| TASK TO CARRY OUT |
Echo the data from the line with "Given: Toggle eye" to the line with "This screenshot has width=721, height=1568.", keeping every character unchanged.

| INFORMATION PROVIDED |

--------------------

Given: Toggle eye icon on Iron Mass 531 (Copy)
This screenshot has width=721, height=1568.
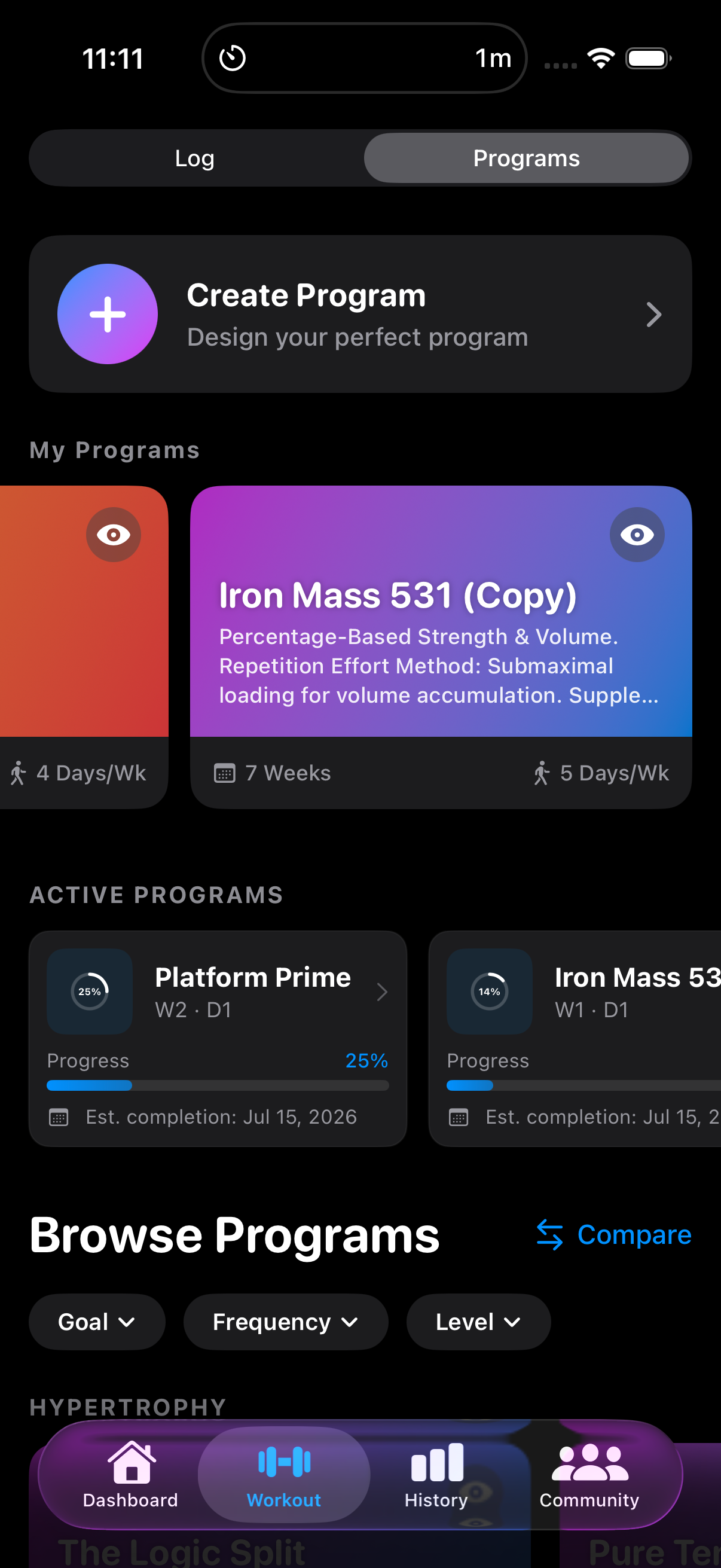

--------------------

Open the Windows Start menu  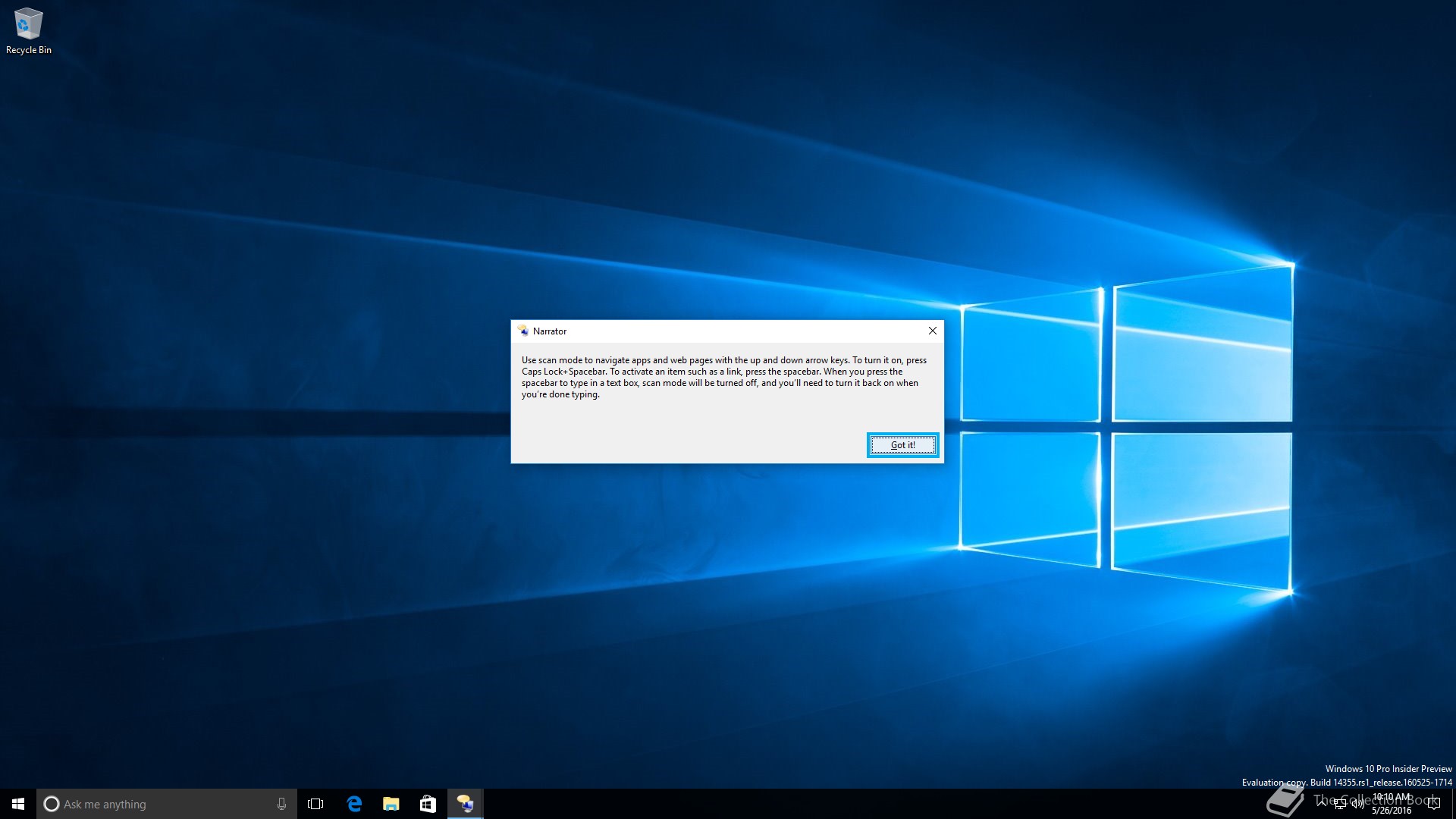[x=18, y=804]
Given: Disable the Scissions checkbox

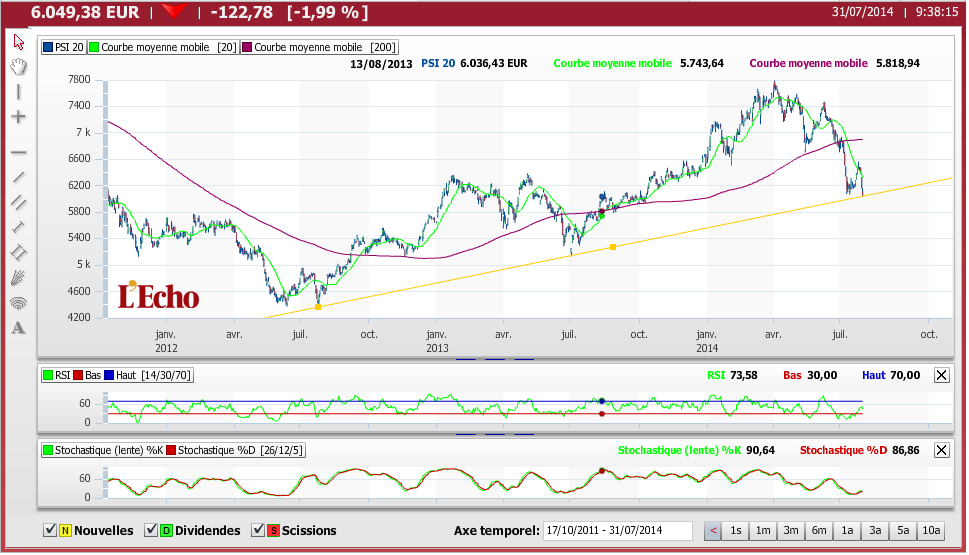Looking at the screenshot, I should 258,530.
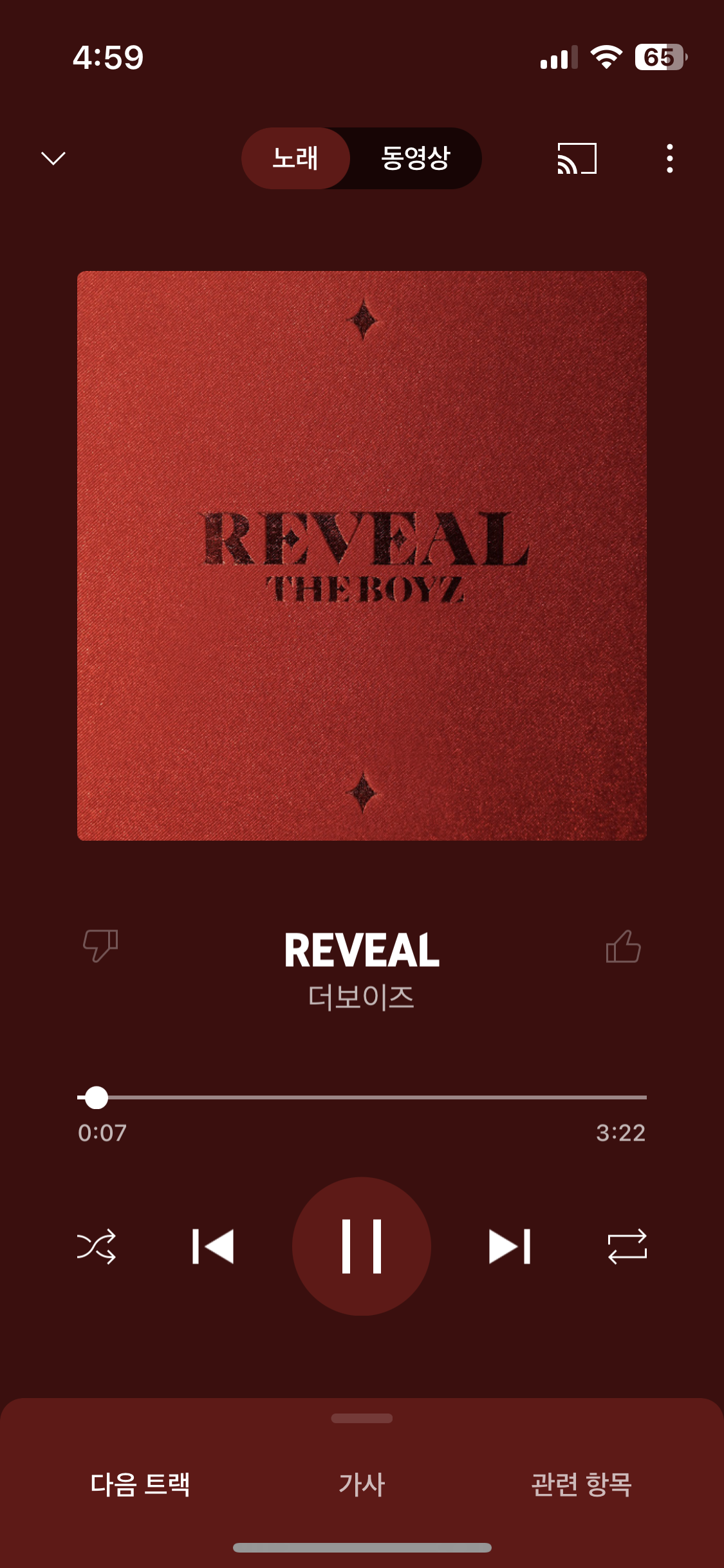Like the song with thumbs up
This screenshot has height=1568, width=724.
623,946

--------------------

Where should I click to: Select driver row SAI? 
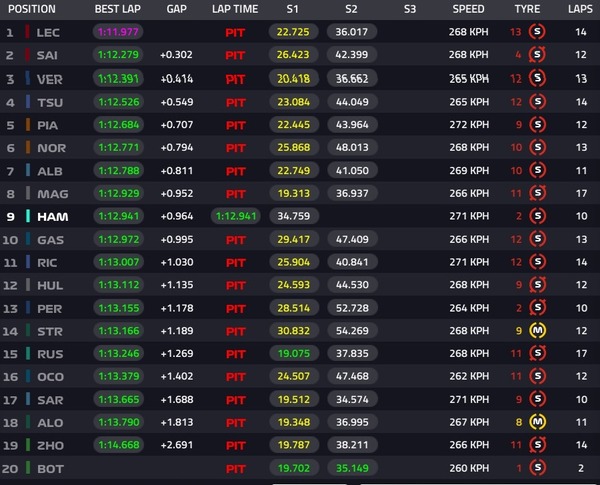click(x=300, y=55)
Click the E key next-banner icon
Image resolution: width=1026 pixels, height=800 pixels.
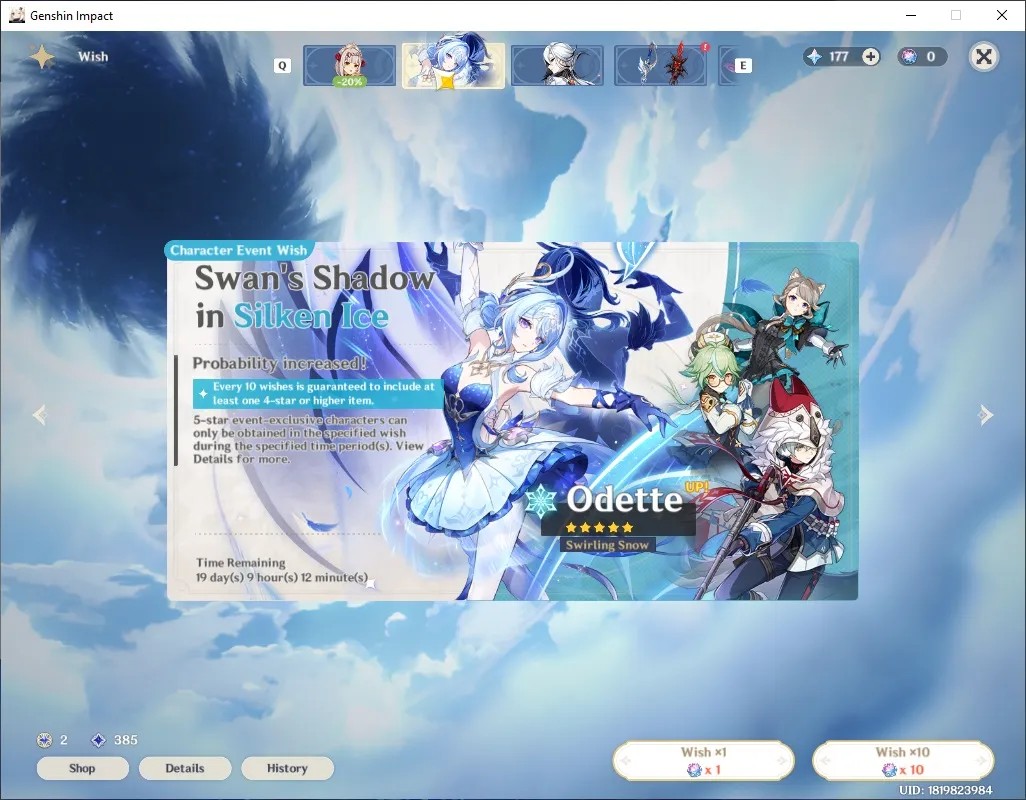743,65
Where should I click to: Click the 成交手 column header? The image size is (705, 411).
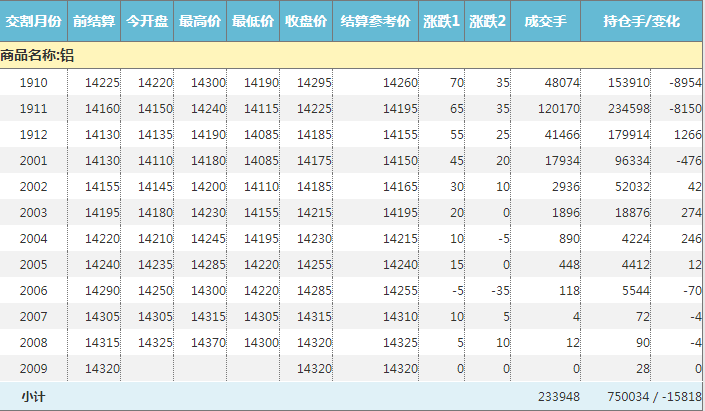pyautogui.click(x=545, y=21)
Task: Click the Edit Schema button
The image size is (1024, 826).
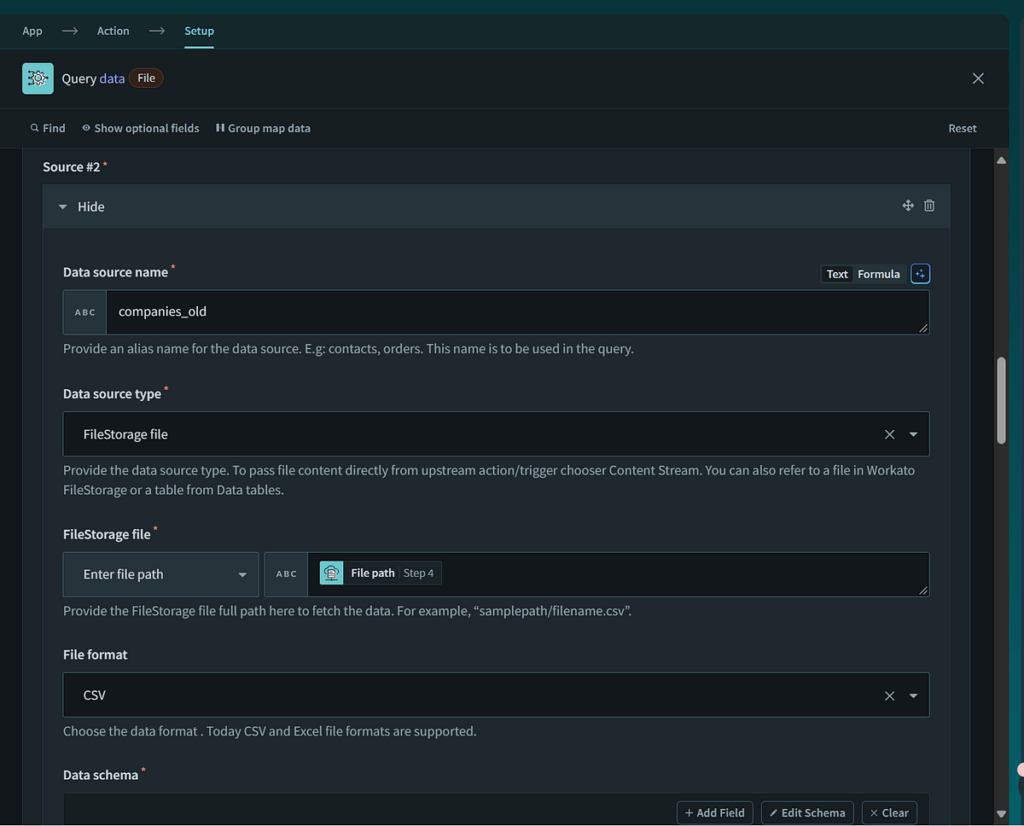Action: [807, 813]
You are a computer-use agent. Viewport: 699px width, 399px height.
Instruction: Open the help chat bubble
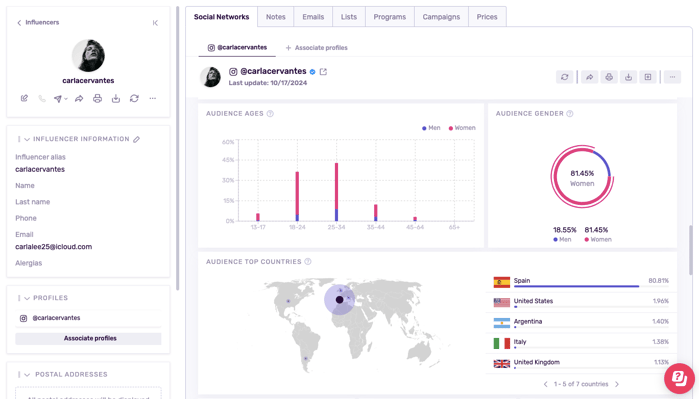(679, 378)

--------------------

| EXERCISE OUTPUT |
Given: Toggle eye icon on Iron Mass 531 (Copy)
This screenshot has width=721, height=1568.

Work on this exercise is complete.